**Data shown**
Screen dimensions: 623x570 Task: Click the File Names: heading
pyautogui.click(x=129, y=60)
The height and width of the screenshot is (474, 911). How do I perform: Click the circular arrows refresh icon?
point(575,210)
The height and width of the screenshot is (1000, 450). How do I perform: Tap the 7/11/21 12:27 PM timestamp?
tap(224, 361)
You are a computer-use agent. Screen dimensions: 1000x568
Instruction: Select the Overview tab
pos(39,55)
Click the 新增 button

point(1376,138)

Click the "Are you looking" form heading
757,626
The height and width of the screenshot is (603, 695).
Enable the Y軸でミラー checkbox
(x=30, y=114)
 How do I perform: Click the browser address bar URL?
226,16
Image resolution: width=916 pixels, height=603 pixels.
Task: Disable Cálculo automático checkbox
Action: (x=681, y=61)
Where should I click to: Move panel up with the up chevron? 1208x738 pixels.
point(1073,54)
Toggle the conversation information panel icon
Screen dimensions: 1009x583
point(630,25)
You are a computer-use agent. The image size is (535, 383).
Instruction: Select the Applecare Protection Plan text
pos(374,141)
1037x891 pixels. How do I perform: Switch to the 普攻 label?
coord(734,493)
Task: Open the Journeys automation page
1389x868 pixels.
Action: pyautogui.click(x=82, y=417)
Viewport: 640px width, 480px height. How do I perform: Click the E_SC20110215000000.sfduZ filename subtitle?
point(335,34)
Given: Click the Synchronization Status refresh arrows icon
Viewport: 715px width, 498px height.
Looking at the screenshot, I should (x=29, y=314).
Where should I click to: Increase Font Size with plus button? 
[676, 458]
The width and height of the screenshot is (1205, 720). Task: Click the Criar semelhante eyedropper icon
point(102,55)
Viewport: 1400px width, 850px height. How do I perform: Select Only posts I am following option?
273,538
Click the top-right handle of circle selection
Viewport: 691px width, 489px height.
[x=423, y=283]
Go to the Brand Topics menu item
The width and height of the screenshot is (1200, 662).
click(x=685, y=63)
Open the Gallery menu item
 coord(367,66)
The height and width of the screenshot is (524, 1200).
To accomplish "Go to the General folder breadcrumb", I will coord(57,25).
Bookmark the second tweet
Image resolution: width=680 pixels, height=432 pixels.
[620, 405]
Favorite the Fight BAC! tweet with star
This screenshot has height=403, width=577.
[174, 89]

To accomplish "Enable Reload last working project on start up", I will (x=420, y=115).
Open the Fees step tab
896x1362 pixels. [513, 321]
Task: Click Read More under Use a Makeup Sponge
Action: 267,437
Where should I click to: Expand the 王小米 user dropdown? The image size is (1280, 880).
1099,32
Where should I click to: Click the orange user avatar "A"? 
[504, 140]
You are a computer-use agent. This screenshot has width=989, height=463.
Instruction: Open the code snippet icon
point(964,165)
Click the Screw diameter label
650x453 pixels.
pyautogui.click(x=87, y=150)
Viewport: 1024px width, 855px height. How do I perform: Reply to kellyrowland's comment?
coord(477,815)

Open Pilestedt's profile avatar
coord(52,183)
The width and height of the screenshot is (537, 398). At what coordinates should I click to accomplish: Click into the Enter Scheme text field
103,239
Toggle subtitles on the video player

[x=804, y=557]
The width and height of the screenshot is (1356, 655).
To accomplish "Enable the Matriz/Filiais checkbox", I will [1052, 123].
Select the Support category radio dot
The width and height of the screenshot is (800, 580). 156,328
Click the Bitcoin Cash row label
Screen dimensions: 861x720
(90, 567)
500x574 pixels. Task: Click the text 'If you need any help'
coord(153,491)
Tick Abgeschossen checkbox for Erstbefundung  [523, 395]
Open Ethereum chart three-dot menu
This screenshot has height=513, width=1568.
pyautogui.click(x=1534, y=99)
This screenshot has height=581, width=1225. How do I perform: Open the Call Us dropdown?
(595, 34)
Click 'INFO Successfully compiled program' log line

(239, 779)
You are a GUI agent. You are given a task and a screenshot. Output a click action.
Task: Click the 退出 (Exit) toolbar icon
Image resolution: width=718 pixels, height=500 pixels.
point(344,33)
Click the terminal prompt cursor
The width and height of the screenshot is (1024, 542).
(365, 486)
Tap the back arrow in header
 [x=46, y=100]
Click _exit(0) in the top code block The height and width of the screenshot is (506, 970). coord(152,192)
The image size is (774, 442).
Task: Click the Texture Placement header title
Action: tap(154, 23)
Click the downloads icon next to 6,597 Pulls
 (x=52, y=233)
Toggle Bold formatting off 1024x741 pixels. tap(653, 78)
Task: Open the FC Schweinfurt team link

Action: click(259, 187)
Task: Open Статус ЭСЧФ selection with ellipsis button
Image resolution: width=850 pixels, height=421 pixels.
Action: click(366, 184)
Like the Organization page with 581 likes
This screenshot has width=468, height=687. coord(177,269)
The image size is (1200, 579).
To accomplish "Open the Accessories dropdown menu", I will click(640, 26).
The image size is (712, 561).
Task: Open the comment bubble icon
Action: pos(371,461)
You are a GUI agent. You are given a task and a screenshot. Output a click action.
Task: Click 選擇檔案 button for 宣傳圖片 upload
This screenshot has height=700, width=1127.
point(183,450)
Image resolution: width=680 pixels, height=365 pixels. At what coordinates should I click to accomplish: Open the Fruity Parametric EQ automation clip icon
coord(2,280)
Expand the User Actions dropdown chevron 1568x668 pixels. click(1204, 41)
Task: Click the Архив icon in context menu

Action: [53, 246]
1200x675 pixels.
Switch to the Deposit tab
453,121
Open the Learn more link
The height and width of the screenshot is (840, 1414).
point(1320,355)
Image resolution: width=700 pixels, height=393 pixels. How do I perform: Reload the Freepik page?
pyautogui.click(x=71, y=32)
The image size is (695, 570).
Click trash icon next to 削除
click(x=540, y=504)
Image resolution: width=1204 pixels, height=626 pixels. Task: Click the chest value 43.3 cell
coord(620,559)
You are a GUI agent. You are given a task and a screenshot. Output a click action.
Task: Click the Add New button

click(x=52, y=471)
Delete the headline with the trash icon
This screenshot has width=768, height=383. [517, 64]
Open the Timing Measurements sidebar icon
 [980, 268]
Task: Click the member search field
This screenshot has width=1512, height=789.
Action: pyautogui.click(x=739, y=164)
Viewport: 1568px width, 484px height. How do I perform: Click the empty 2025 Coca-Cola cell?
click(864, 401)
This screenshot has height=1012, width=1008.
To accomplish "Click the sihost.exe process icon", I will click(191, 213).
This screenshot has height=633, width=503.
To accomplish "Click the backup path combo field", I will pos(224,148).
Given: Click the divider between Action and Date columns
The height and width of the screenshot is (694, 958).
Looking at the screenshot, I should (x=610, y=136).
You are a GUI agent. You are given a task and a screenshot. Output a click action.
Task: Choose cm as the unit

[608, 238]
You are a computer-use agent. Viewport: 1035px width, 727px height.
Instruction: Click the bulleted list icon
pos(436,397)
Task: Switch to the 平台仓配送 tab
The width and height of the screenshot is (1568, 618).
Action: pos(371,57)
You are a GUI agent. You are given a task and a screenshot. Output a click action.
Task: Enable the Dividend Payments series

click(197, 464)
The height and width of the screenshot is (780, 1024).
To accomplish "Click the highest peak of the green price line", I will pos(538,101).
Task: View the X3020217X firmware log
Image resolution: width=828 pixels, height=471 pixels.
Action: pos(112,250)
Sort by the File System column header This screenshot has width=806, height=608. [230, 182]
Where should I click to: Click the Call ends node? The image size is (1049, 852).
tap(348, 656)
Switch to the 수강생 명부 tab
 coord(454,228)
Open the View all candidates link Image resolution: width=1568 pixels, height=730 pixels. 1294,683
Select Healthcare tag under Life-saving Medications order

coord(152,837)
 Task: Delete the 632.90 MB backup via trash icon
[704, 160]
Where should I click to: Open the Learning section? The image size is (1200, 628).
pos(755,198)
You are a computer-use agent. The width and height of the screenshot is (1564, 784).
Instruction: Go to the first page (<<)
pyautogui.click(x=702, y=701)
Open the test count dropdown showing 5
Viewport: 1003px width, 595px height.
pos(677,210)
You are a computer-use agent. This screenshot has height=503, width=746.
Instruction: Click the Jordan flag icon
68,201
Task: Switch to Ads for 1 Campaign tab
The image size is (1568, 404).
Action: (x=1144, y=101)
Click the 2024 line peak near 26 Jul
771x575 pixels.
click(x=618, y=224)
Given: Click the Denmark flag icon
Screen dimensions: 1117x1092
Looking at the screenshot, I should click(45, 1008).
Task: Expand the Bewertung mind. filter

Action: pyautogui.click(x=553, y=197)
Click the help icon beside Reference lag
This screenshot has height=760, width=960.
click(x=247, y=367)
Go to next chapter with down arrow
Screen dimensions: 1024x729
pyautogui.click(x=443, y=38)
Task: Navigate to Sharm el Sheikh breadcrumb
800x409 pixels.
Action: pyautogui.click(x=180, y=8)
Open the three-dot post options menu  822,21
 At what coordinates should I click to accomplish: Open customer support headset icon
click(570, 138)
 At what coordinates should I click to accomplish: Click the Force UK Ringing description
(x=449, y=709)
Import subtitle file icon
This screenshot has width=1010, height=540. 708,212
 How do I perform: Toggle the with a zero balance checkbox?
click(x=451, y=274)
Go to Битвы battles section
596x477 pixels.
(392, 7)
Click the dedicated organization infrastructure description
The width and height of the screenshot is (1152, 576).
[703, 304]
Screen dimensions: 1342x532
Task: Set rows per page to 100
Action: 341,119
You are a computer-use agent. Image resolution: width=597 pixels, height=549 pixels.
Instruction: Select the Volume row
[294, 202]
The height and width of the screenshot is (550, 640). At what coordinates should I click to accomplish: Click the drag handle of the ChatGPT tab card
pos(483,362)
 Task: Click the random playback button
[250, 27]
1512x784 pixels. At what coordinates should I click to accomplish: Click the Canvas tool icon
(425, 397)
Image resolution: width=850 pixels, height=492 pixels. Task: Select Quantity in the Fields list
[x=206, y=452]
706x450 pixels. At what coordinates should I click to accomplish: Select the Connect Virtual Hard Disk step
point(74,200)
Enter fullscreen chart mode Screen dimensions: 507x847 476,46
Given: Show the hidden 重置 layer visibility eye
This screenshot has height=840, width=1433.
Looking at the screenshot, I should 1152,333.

**Action item**
Working through the entries above, copy every line in which "peak" is found.

**Task result**
To accomplish "Click the highest peak of the green price line", I will pos(538,101).
Click the 2024 line peak near 26 Jul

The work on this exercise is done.